=== WHAT THE EXERCISE ASKS ===
Reproduce the entries verbatim, starting at the line containing "Where should I" and continuing through the final line of the entries. Omit the pictures from your output.
***** SUPPLIED MATERIAL
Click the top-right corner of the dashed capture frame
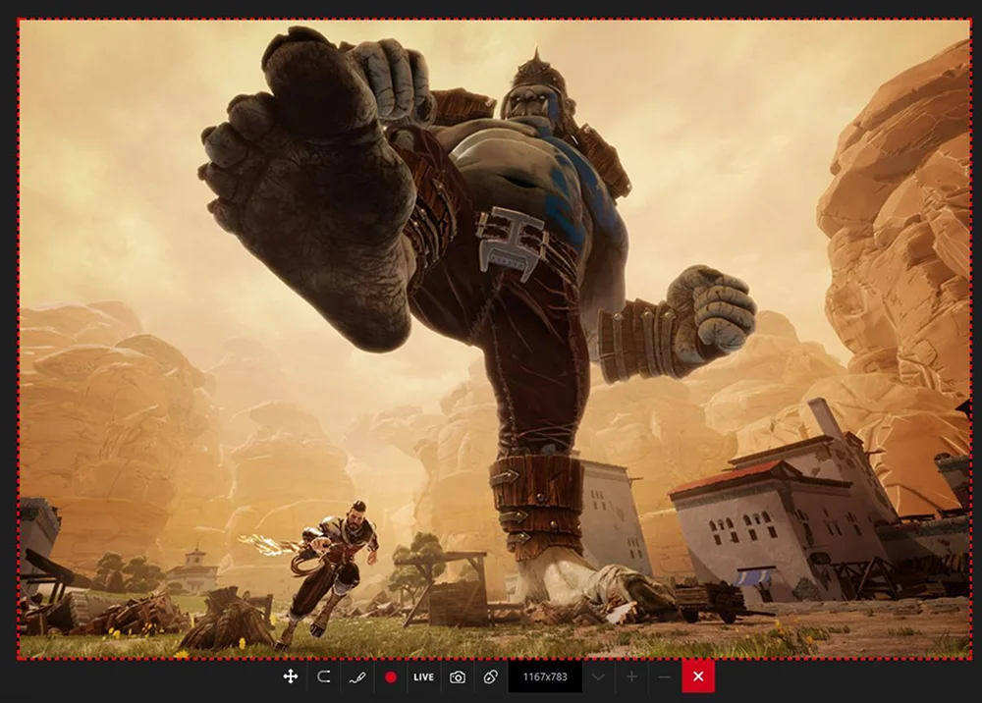[x=970, y=20]
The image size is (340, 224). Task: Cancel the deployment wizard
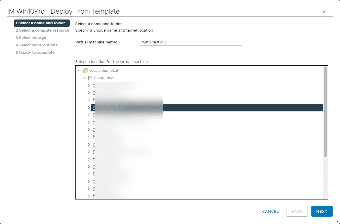(270, 211)
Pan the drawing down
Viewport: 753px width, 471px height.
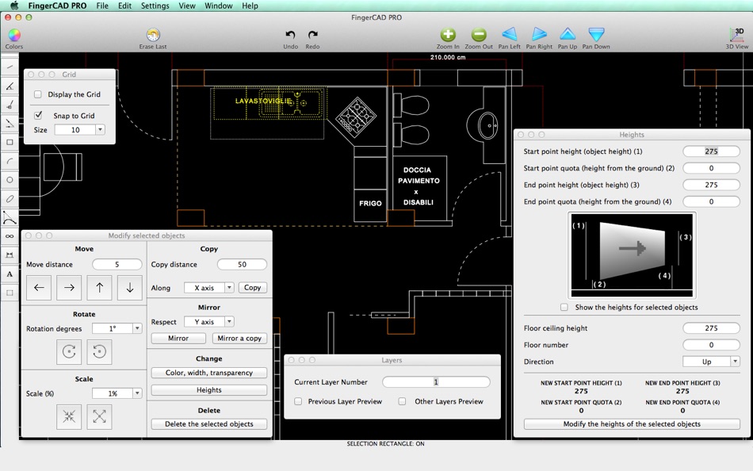tap(596, 35)
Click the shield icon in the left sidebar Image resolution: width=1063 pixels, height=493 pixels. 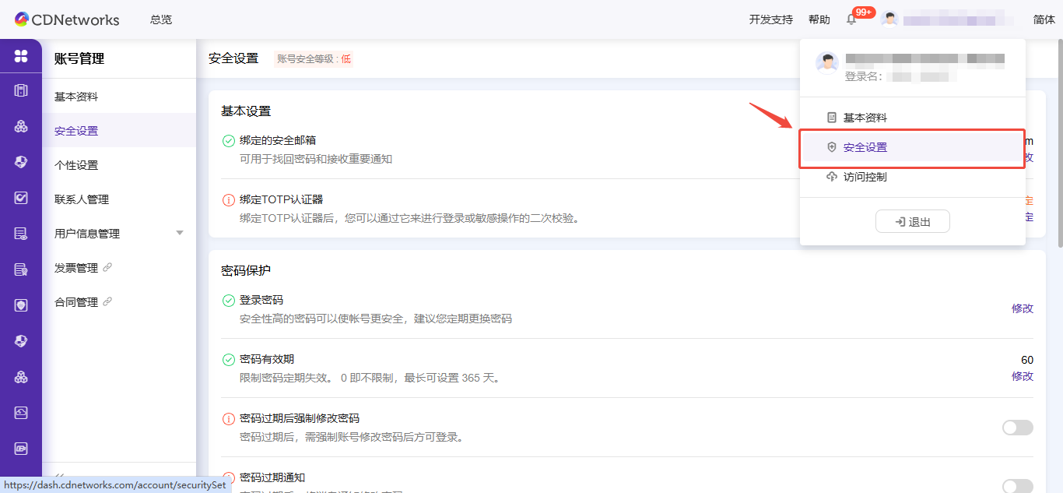coord(21,305)
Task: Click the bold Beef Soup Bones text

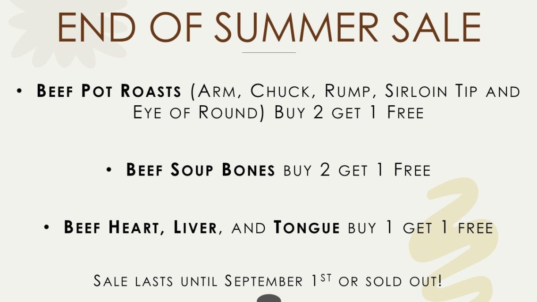Action: (x=201, y=169)
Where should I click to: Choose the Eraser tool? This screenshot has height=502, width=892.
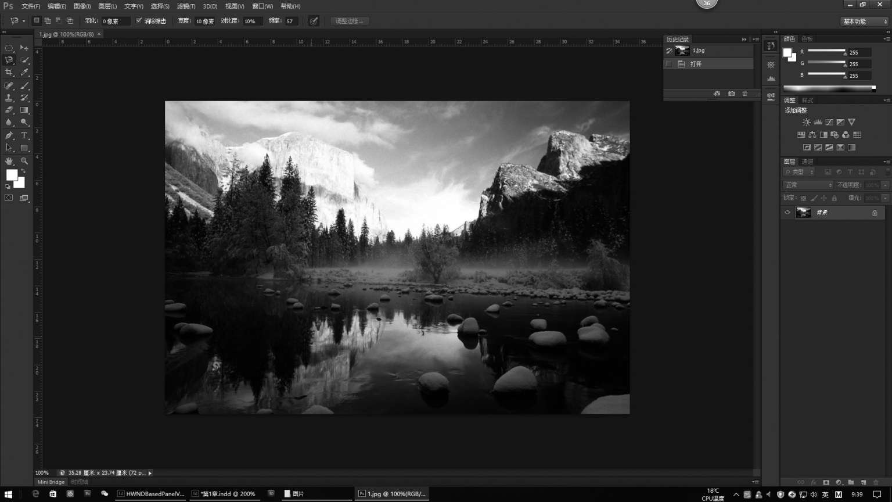tap(9, 110)
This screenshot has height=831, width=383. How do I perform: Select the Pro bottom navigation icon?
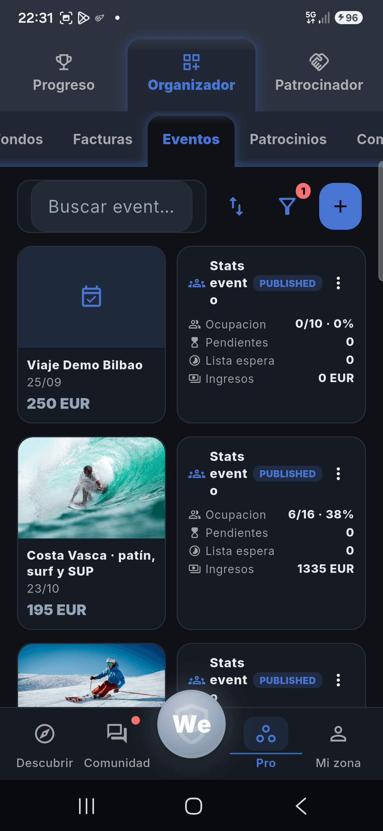point(266,734)
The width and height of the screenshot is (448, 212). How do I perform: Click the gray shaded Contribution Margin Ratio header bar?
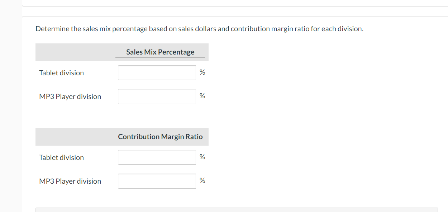[72, 136]
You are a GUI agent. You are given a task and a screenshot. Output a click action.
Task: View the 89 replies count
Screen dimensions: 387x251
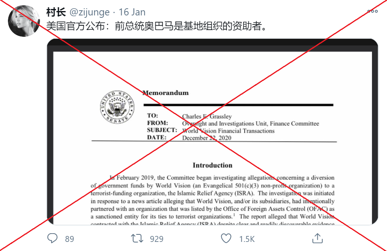tap(70, 239)
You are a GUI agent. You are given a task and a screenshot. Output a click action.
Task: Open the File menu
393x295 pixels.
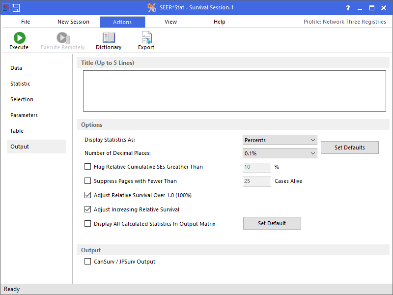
**********
=== THE SOLUTION ===
Where should I click to: Choose the Eraser tool? This screenshot has height=502, width=892.
tap(9, 110)
This screenshot has height=831, width=383. How do I perform: Select the Pro bottom navigation icon?
point(266,734)
The width and height of the screenshot is (448, 212). How do I perform: Click the gray shaded Contribution Margin Ratio header bar?
[72, 136]
You are a GUI agent. You are given a task and a screenshot. Output a click action.
Task: View the 89 replies count
Screen dimensions: 387x251
tap(70, 239)
You are a GUI agent. You are given a task and a screenshot. Output a click action.
Task: Open the File menu
393x295 pixels.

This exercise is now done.